Partitioning Secondary Indexes by Document(local index)

In this indexing approach, each partition is completely separate: each partition maintains its own secondary indexes, covering only the documents in that partition.如图:

优势: 实现简单,写入和更新 index 比较简单高效。
劣势: 读取成本高,需要读取所有 partition, Even if you query the partitions in parallel.

Partitioning Secondary Indexes by Term(global index)

Term: 来自全文索引的概念,这里指的是: where the terms are all the words that occur in a document.

global index that covers data in all partitions,如果所有 index 都存储在一台 node 会成为瓶颈,所以 index 也需要 partitioned,可以通过 term 自身(方便 range scan)或者 hash 的方式(可以均匀分散)对 term index 进行 partition。 如图:

好处: 使用索引可以只读取相应的 partition, 提交读取效率。
坏处: 因为写入的时候需要更新多个 partition 中的 index,所以写效率降低且复杂。
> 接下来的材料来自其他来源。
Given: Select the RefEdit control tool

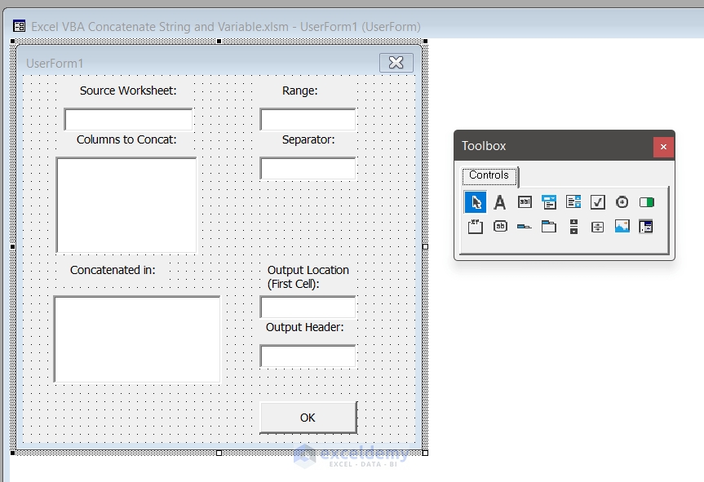Looking at the screenshot, I should [x=647, y=226].
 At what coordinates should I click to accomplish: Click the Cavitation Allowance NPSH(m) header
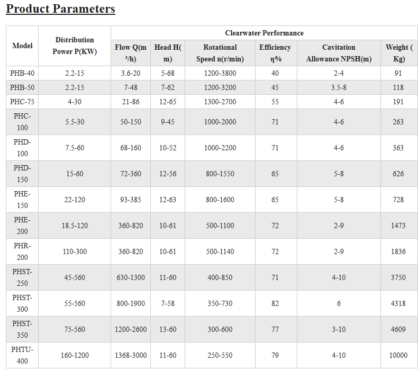(339, 53)
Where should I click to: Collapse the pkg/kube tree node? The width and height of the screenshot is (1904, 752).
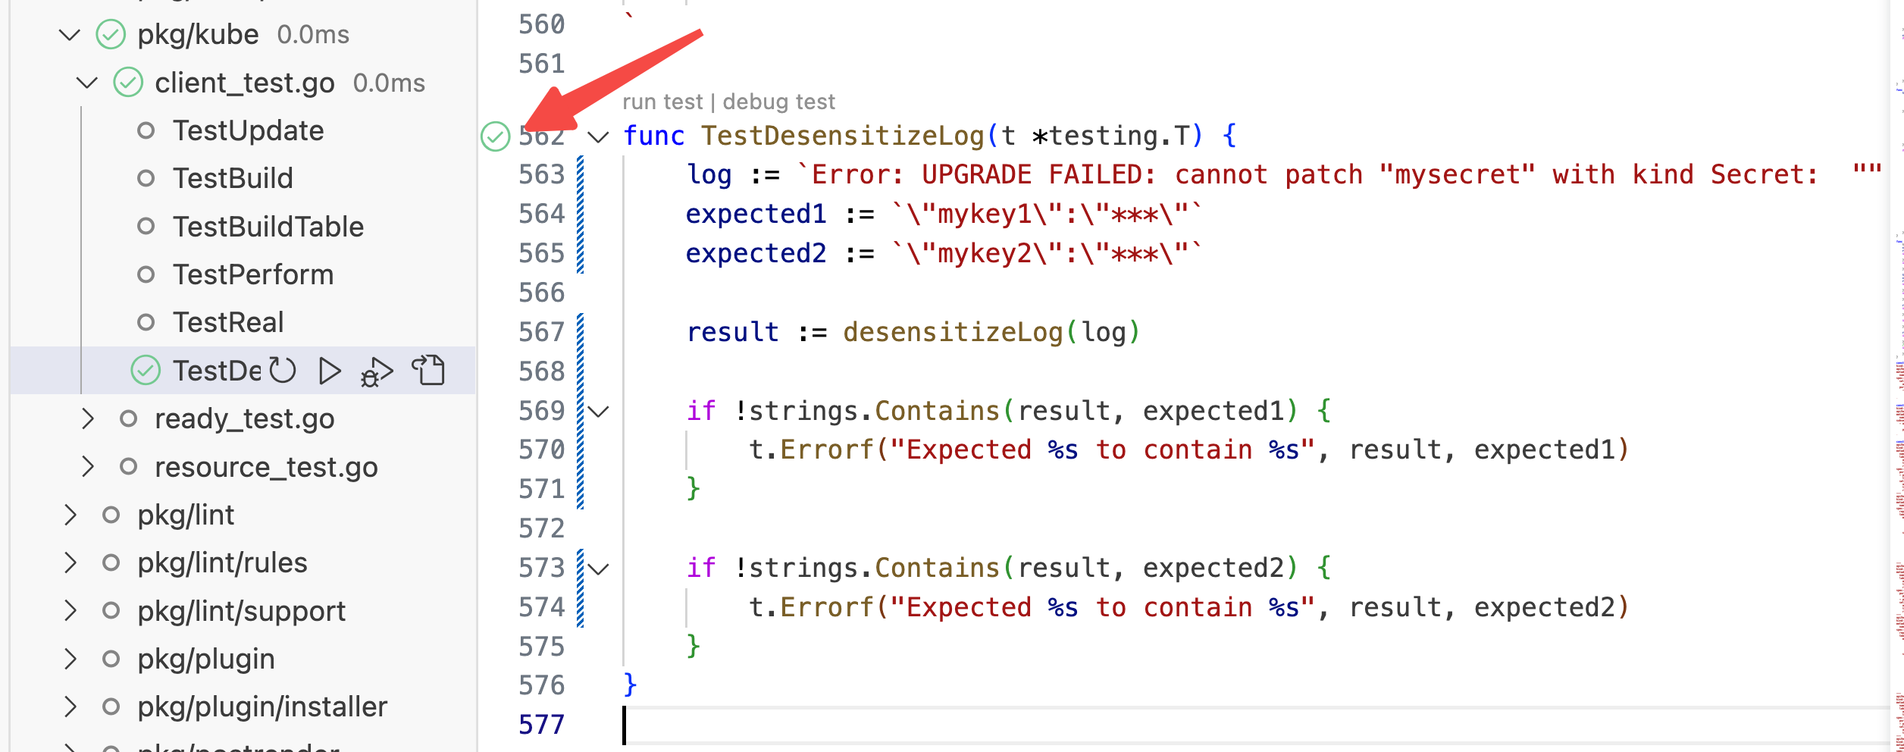tap(70, 35)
In practice, updates to global secondary indexes are often asynchronous, 因此 index 写入后不是立即可见的, 所以需要 distributed transactioon 来保证所有写入 partition 的索引的正确和立即可见。

Rebalancing Partitions

The process of moving load from one node in the cluster to another is called rebalancing.

Rebalancing 需满足:

  • 将 load(存储,读写 load)公平的分配到集群的机器上。
  • Rebalancing 的同时, db 可以继续提供读写服务
  • 要降低网络和磁盘 io,在 node 间只移动必要的数据。

Strategies for Rebalancing

We need an approach that doesn’t move data around more than necessary.

hash mod N

The problem with the mod N approach is that if the number of nodes N changes, most of the keys will need to be moved from one node to another

Fixed number of partitions

使用固定数量的 partitions is operationally simpler,然而选取合适的 partition 数量是非常困难的。而且在增减机器时候也有不必要的数据移动,如图:

如图:

Dynamic partitioning

当 partiton 中数据量增长到一个阈值的时候,可以 split 为 2 个partiton;同时,如果有数据删除,partiiton 变小,可以合并相邻 partition。

优势: the number of partitions adapts to the total data volume

缺陷: 当数据量小的时候被分配到一个 partition 中,开始所有的读写都会打到这个 partition, 为了缓解这个问题,可以预先分配一些 partition,但这需要 know what the key distribution is going to look like。
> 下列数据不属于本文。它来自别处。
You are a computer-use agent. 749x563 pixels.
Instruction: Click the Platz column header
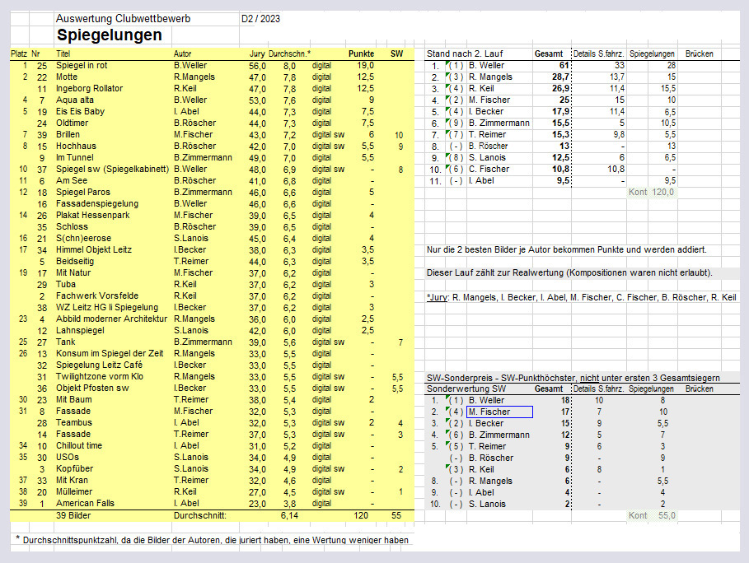click(18, 54)
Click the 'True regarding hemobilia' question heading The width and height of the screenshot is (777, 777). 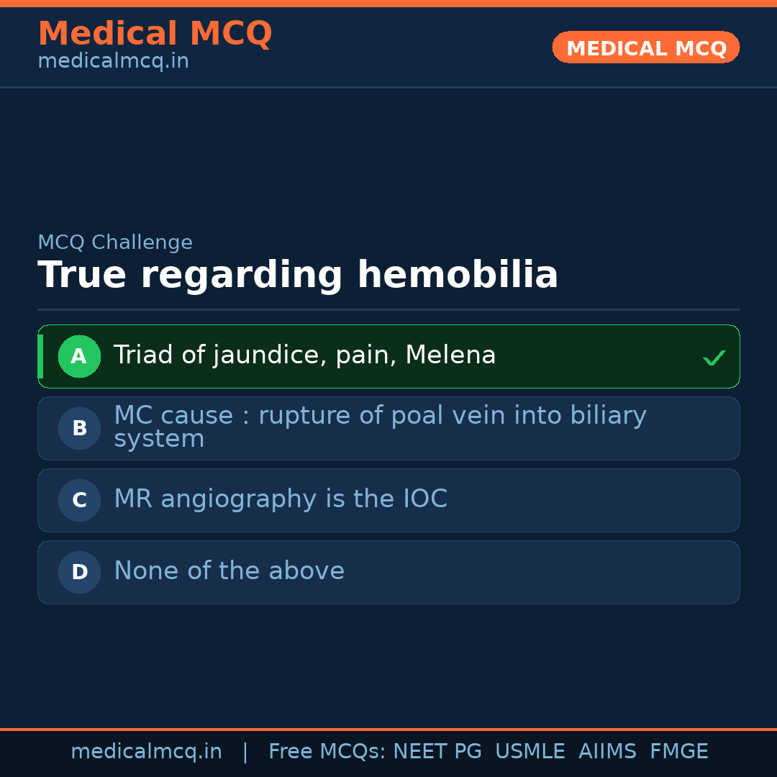(x=298, y=276)
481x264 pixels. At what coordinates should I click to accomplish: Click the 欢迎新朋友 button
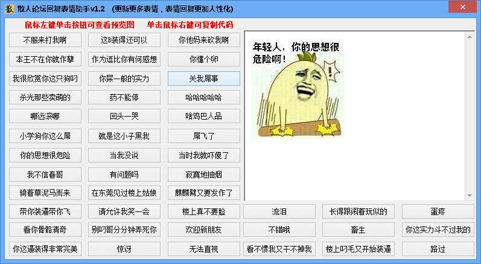[203, 230]
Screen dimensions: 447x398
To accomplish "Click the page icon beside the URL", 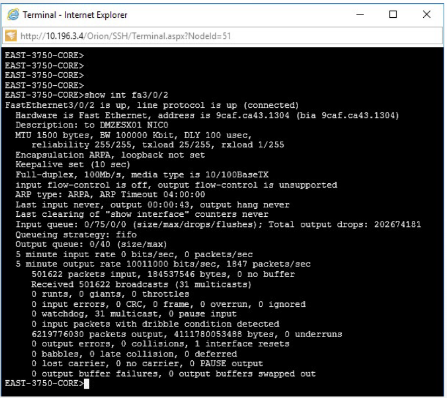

Partitioning proportionally to nodes

在以上的 cases 中, the number of partitions is independent of the number of nodes.

To have a fixed number of partitions per node, this approach also keeps the size of each partition fairly stable.这个方式可以很好的适应数据规模的变化,但是在增减机器 rebanlancing 的时候需要注意避免形成 unfailrly partition.
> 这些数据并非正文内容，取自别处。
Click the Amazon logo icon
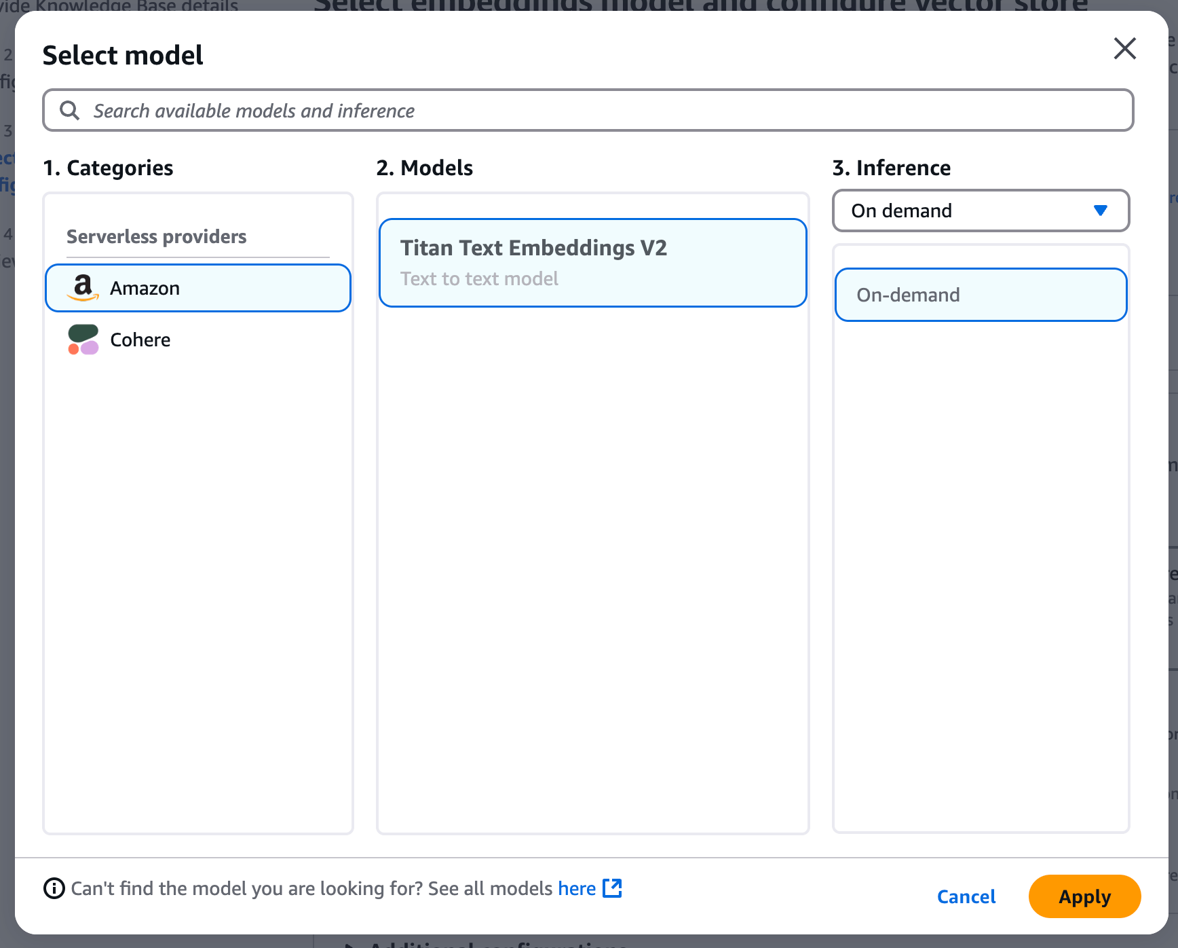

Operations: Automatic or Manual Rebalancing

自动 rebalancing 十分方便,但是是不可预测的,同时 automation can be dangerous in combination with automatic failure detection, 可能导致级联的错误。因此让人介入 rebalance 是比较好的。

Request Routing

service discovery 问题, client 如何知道要访问哪台机器? 有 3 种方式,如图:

Many distributed data systems rely on a separate coordination service such as ZooKeeper to keep track of this cluster metadata,如图:

Parallel Query Execution

The MPP(massively parallel processing) query optimizer breaks this complex query into a number of execution stages and partitions, many of which can be executed in parallel on different nodes of the database cluster。如各种分布式计算引擎: mr, spark, presto.